Nornir Python Tutorial: Get Started With Network Automation

As networks grow in size and scope, automation has risen to the forefront of network management strategy. The ability to schedule, execute, and monitor tasks from a central location is a powerful tool for improving productivity, minimizing human error, and enhancing the overall performance of your network. And when it comes to native Python network automation, there’s one tool that stands out from the crowd: Nornir. 

Nornir is a network automation framework that provides a powerful, efficient, and flexible solution to network automation tasks. In this post you’ll see how to get started with Nornir, including integrating it with NetBox and querying a network device for configuration information. 

nornir pull quote 1

What Is Nornir?

Nornir is an open-source Python-based network automation and orchestration framework. It’s designed for automating and managing tasks across multiple network devices. It makes it easy to harness the power of Python programming for managing network infrastructure. 

Interested in joining a live overview or Nornir and how to use it for network automation? Join our webinar and demo on Tuesday, October 17. Register here:

Nornir’s Core Capabilities

  1. Concurrency: Nornir has the ability to launch tasks concurrently. So, it can manage operations on multiple devices at the same time, increasing efficiency and speed.
  2. Plugins: Nornir has a pluggable architecture, which makes it possible to use plugins to adapt it to your specific needs. This includes inventory plugins to manage your devices, task plugins for executing jobs, and processor plugins to handle the results of your tasks.
  3. Pythonic: As a Python framework, Nornir can leverage Python’s capabilities, allowing for more flexible and powerful operations. You can use Python libraries, Python data types and structures, exception handling, etc., within your automation scripts.

Nornir Use Cases

Nornir is a robust tool for automating tasks such as configuration management, network discovery, state validation, and network deployment. This involves pushing configuration changes to hundreds of devices, extracting device information, or validating network states against a defined baseline. 

Nornir has several advantages over tools like Ansible, Salt, and Puppet: 

  1. Performance: With its capability to handle tasks concurrently, Nornir provides a significant performance boost compared to linear, node-by-node tools.
  2. Flexibility: Nornir is a Python framework; you can use Python libraries to tailor your network automation tasks to your specific needs. You’ll use Napalm, another Python automation library from the same developer, with Nornir to manage network devices such as Cisco routers.

+ + +

Work to complete:
#1 Which tasks does the Nornir tutorial name as ones Nornir can automate? List every one.
#2 Answer these from the Nornir tutorial:
(a) Which kind of plugin handles the results of tasks?
(b) What is the date of the webinar and demo?
(c) Which library from the same developer is used with Nornir to manage devices such as Cisco routers?
#3 Resume the Nornir tutorial from the point where it stops.
The rows after the Nornir tutorial aren't needed for any of this.

+ + +

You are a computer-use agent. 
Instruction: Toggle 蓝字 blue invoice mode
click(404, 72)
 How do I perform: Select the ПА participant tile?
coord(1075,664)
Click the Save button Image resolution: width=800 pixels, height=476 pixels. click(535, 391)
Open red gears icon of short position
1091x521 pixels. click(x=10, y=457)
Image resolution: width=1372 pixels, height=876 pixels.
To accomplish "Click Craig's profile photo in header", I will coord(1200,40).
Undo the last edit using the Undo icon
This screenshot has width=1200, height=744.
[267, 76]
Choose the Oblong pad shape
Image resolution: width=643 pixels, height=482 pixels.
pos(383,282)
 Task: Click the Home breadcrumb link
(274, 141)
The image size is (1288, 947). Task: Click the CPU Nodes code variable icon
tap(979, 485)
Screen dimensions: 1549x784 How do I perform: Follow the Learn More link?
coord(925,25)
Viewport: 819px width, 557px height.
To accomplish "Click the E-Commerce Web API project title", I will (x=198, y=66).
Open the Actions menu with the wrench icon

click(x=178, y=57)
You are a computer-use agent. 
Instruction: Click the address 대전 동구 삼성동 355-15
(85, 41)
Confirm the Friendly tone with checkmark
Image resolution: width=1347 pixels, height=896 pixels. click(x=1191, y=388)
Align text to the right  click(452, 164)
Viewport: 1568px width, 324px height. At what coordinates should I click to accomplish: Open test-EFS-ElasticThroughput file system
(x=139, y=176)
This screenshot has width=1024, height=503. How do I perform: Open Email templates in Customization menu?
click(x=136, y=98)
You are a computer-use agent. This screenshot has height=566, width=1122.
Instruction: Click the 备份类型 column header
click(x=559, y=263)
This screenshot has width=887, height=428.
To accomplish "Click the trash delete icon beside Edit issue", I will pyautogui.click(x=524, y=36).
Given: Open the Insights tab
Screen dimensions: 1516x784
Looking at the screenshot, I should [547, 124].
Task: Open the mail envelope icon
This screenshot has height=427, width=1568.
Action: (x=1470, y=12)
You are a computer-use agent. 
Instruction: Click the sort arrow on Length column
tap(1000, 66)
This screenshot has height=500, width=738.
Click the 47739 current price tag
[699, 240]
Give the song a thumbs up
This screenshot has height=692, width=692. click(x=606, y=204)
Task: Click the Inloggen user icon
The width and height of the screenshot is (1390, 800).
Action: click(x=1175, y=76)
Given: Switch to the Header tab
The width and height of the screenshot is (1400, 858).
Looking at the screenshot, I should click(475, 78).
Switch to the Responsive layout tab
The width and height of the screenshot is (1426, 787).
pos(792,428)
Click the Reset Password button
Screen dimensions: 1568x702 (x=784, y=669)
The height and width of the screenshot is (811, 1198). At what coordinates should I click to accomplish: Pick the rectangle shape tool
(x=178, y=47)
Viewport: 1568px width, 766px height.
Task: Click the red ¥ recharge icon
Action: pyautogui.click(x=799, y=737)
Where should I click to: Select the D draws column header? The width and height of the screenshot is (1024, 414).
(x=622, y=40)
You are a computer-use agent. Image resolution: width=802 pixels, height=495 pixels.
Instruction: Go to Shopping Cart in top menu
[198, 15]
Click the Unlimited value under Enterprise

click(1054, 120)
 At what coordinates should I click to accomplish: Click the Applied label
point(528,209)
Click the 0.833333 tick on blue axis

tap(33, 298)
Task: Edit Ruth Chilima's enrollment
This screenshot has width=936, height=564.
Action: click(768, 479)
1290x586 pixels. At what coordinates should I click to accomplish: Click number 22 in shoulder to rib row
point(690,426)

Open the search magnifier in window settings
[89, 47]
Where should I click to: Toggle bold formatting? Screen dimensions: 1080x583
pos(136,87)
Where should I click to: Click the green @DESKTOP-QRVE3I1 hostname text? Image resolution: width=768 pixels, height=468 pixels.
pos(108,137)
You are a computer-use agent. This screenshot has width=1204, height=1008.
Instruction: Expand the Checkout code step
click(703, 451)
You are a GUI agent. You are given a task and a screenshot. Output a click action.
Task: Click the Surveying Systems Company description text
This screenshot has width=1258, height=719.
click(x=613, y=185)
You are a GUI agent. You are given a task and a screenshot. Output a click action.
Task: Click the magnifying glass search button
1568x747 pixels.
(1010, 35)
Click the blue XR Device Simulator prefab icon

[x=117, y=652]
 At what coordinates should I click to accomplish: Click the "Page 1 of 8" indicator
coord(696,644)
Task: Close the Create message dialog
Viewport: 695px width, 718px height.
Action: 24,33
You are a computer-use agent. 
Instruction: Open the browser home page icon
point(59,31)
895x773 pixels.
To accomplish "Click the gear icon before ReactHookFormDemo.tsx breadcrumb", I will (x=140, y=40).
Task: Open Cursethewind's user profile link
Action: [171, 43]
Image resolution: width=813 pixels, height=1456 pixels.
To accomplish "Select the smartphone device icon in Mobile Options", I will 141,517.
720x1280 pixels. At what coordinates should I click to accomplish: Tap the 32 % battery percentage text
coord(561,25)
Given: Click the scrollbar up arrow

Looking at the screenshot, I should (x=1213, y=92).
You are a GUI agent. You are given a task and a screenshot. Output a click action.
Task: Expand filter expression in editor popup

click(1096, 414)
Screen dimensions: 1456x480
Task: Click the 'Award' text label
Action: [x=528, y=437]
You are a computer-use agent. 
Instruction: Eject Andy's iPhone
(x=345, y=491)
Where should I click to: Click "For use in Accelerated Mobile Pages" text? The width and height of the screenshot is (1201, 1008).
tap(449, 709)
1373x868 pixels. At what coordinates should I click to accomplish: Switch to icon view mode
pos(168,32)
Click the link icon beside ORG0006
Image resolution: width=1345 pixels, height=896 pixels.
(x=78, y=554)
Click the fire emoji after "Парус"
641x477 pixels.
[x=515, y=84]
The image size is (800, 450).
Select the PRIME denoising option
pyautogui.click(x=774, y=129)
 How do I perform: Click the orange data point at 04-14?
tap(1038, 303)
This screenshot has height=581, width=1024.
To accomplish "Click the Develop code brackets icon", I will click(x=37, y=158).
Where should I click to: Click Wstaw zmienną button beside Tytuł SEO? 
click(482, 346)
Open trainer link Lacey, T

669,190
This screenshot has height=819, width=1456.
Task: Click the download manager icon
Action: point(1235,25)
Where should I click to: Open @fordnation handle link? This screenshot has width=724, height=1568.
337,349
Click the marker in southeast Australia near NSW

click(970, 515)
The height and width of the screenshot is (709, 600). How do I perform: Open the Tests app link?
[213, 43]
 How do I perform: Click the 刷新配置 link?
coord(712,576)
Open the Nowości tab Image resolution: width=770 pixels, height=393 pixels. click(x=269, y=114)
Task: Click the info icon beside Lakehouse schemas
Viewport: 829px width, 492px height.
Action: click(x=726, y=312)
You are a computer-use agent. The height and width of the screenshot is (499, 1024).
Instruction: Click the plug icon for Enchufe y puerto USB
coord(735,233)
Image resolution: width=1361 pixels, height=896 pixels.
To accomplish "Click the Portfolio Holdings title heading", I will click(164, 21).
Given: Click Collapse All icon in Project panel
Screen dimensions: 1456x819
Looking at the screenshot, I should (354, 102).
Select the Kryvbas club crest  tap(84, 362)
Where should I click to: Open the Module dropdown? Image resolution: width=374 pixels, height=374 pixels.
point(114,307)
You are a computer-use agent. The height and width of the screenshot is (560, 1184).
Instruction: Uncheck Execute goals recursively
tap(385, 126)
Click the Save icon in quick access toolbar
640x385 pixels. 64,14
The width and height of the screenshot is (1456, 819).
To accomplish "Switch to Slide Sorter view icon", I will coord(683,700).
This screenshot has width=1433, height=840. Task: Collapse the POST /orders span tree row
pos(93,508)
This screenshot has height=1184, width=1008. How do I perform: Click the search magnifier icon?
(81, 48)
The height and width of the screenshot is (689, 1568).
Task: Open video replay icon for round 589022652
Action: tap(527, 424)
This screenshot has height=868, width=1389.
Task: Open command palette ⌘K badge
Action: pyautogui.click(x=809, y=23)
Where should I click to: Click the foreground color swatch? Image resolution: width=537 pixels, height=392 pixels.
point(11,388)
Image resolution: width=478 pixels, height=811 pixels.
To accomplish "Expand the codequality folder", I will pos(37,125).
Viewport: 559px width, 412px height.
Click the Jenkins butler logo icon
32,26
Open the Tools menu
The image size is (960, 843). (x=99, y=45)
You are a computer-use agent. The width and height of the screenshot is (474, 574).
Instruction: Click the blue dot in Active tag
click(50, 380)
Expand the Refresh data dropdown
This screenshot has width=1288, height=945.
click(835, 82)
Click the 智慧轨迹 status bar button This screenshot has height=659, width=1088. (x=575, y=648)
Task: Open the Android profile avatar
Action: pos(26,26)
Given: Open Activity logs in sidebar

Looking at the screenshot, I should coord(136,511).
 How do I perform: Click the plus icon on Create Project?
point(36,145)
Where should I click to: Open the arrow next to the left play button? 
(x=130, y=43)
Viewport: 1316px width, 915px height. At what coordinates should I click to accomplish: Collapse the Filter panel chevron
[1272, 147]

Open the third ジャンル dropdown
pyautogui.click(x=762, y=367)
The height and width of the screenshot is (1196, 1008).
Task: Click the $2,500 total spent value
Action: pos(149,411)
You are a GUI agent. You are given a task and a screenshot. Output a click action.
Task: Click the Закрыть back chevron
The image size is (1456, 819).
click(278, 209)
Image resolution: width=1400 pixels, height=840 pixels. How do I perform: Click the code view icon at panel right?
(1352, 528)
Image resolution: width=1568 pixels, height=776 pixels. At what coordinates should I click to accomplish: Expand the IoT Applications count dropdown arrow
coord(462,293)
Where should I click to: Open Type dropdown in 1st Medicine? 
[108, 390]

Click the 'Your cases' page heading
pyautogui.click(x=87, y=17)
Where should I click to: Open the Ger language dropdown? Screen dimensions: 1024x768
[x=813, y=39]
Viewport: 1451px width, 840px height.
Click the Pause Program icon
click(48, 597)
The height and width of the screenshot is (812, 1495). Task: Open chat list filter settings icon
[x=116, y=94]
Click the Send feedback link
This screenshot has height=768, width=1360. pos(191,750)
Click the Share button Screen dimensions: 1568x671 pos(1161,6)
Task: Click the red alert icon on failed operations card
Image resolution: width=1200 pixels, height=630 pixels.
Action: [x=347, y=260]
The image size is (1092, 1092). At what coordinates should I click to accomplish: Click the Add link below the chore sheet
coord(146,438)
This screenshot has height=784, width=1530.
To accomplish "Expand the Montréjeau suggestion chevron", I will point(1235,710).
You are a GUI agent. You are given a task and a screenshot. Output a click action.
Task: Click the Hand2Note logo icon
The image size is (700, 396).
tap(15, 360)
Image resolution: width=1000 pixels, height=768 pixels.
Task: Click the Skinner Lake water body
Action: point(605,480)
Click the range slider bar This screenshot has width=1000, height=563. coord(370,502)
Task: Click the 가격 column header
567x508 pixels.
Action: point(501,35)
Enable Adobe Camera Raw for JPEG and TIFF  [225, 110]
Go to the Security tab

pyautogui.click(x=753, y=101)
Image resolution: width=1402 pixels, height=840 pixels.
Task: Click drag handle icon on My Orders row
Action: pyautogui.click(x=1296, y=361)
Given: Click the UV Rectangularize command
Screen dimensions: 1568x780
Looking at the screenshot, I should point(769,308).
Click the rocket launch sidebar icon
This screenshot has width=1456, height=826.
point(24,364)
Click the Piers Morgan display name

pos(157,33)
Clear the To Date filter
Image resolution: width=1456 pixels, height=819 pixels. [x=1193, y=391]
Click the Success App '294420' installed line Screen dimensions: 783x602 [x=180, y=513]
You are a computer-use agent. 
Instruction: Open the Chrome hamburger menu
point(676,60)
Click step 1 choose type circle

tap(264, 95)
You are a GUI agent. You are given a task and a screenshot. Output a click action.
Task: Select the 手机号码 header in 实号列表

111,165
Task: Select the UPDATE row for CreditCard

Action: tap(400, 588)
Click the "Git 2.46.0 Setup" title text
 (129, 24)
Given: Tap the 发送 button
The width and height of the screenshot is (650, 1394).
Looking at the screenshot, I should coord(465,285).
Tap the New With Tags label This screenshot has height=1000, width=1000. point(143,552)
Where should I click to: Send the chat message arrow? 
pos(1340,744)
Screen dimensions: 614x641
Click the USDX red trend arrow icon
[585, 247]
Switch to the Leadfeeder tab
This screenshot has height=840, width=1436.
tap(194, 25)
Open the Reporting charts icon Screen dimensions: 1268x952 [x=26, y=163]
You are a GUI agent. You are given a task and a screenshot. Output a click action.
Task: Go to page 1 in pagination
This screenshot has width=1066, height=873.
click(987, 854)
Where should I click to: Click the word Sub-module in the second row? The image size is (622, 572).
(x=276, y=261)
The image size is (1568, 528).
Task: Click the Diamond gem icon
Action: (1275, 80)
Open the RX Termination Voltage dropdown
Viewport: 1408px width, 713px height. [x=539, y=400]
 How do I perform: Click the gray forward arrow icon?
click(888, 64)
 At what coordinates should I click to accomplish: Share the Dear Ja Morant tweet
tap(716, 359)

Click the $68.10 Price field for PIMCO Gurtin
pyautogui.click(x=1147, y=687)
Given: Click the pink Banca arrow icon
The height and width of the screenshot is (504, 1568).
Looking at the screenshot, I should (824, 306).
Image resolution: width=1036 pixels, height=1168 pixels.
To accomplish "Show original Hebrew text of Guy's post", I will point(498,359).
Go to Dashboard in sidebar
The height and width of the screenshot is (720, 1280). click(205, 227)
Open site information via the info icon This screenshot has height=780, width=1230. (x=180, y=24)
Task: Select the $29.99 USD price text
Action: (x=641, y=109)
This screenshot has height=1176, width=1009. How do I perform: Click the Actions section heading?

+ + +

Task-by-task answers:
#1
- Configuration management
- Network discovery
- State validation
- Network deployment

#2
(a) Processor plugins
(b) Tuesday, October 17
(c) Napalm

#3
  3. Integration: Being a Python framework also means that you can easily integrate Nornir with other systems due to its Python nature. We’ll demonstrate this below with NetBox.
  4. Learning curve: Many network automations use a domain-specific language (DSL), but with Nornir, if you’re already familiar with Python, you get started right away. You also have the full power of Python at your disposal, rather than being limited by the capabilities of a DSL.

nornir network

Nornir for Network Automation

Install Nornir

First, create a Python environment and install the libraries you’ll need to integrate Nornir and NetBox. 

Create a new directory and create a virtual environment in it. 

[egoebelbecker@ares src]$ mkdir nornir_netbox
[egoebelbecker@ares src]$ cd nornir_netbox
[egoebelbecker@ares nornir_netbox]$ python3 -m venv ./venv[egoebelbecker@ares nornir_netbox]$ source venv/bin/activate(venv) [egoebelbecker@ares nornir_netbox]$ 

You’ll need both Nornir and Napalm to manage nodes. Install these libraries, as well as the modules needed to integrate them. 

  • napalm
  • nornir
  • nornir-napalm
  • nornir-netbox
  • nornir-utils

This command will generate a lot of output and take a few minutes to complete. 

(venv) [egoebelbecker@ares nornir_netbox]$ pip install napalm nornir nornir-napalm nornir-netbox nornir-utils

Collecting napalmUsing cached napalm-4.1.0-py2.py3-none-any.whl (267 kB)
Collecting nornir
Using cached nornir-3.3.0-py3-none-any.whl (30 kB)
Collecting nornir-napalm
Using cached nornir_napalm-0.4.0-py3-none-any.whl (11 kB)
Collecting nornir-netbox
Using cached nornir_netbox-0.3.0-py3-none-any.whl (9.4 kB)
Collecting nornir-utils
Using cached nornir_utils-0.2.0-py3-none-any.whl (15 kB)
Requirement already satisfied: setuptools>=38.4.0 in ./venv/lib64/python3.11/site-packages (from napalm) (62.6.0)
Collecting cffi>=1.11.3
Using cached cffi-1.15.1-cp311-cp311-manylinux_2_17_x86_64.manylinux2014_x86_64.whl (462 kB)
Collecting paramiko>=2.6.0
Using cached paramiko-3.2.0-py3-none-any.whl (224 kB)

(output snipped for space)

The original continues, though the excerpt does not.